The e-mail reminder which went out to 28,000 workplace safety and health practitioners on July 11 follows an earlier reminder by MOM and the Health Ministry telling all doctors to give injured workers appropriate medical leave.

The ministries acted after complaints that some workers were getting too little leave so that their employers could avoid reporting accidents to MOM.

All accidents where a worker dies or is given more than three consecutive days of medical leave must be reported.

MOM's bulletin to employers said: "You should not request medical practitioners (to) prescribe less than the requisite length of medical sick leave or issue light duties instead in order to avoid incident reporting."

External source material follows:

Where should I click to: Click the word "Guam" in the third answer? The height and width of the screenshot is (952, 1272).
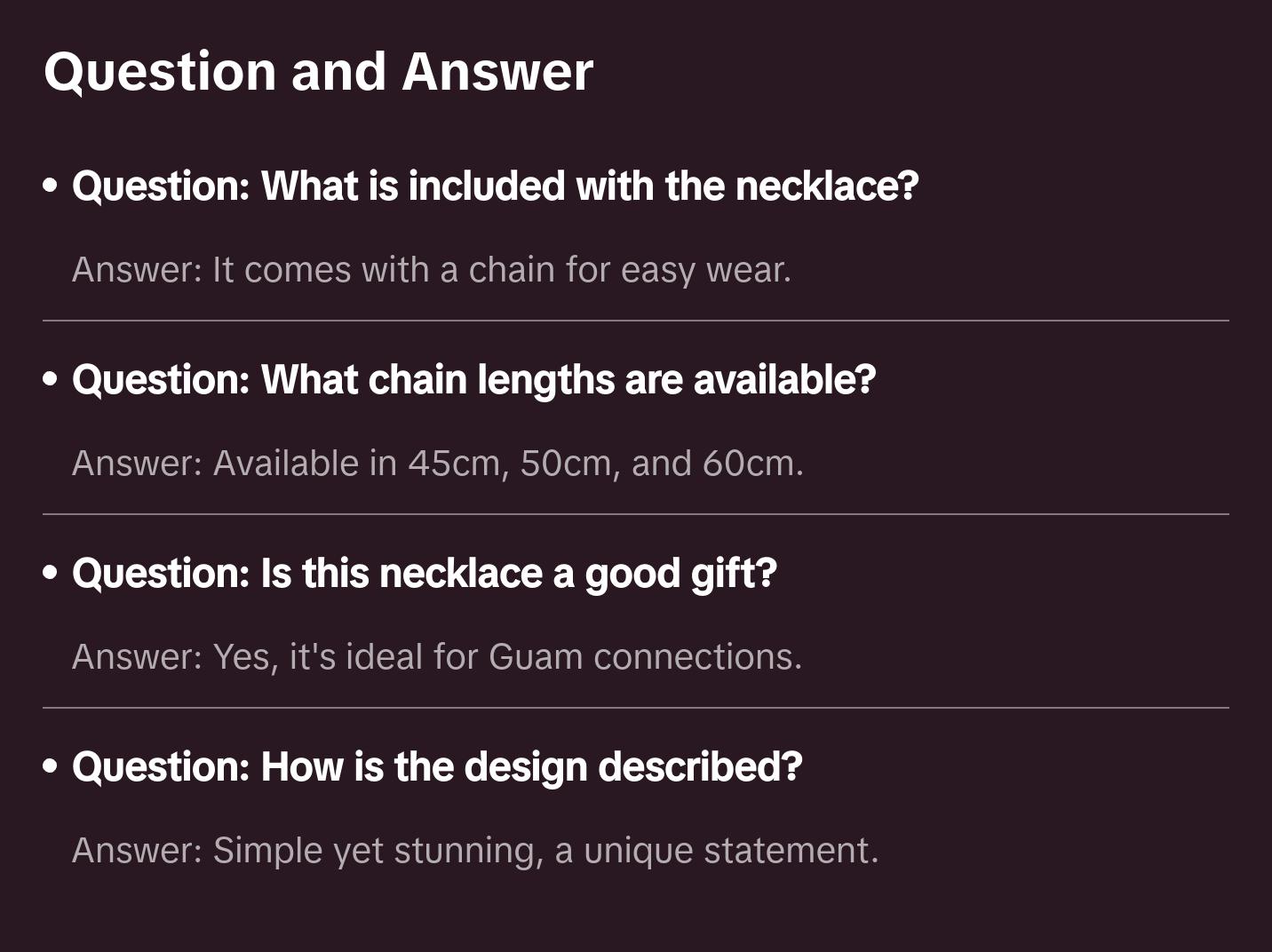tap(535, 656)
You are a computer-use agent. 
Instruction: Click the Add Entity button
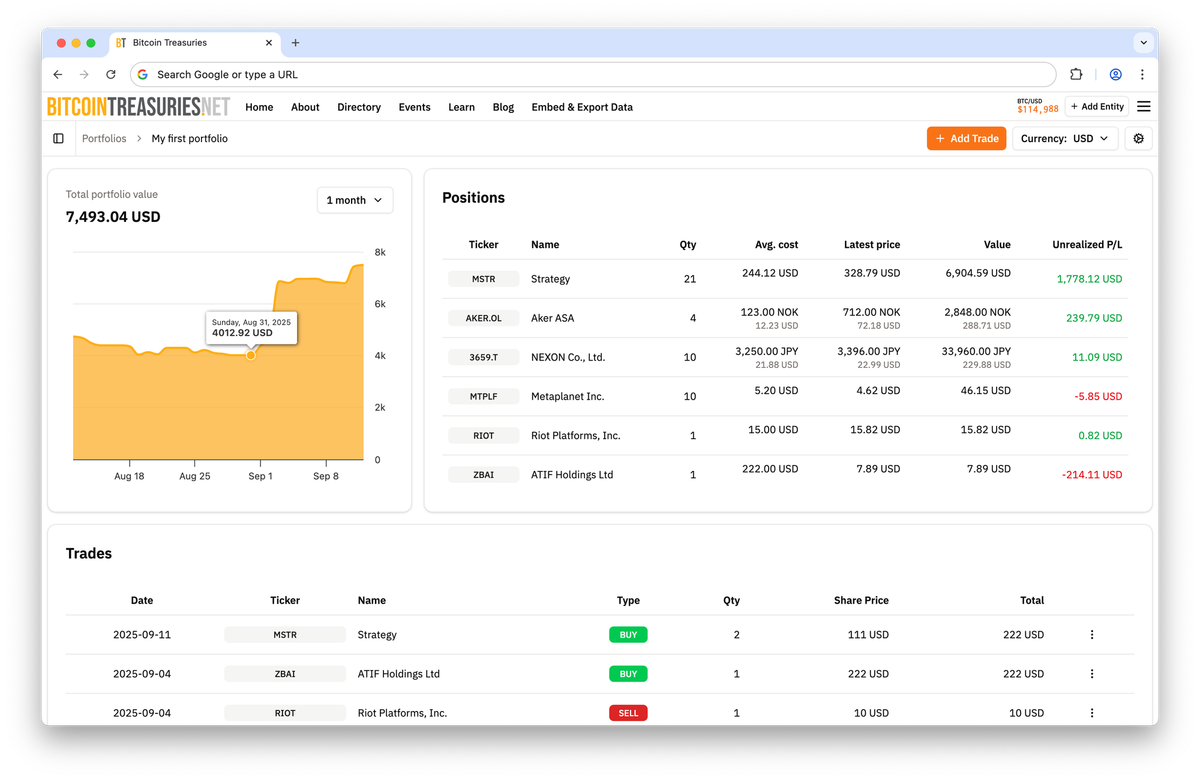(1096, 106)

It also points out that doctors have been asked to report employers who try to influence how much medical leave workers should be given.

Groups helping migrant workers have long reported a steady stream of workers given fewer than four days of sick leave by private hospitals and clinics that their employers take them to.

Unable to work and in pain, many then seek treatment at restructured hospitals, only to receive weeks or even months off for the same injuries.

A spokesman for construction and civil engineering conglomerate Koh Brothers, Mr David Tay, acknowledged that there were some "bad eggs" in the industry. "But we should not use the same brush to tarnish all employers," he said.

The errant ones were likely to be small firms, he said, urging them to be more "humane" towards injured workers.

"If they don't do so, workers may be unmotivated and jump ship, and the company will eventually lose out both in terms of productivity and costs," he said.

Singapore Contractors Association Limited's (Scal) president Ho Nyok Yong said most of its 2,500 members are law-abiding. "But Scal is concerned about the recent government reminders. We will advise all our members to respect the professional judgment of doctors," he said.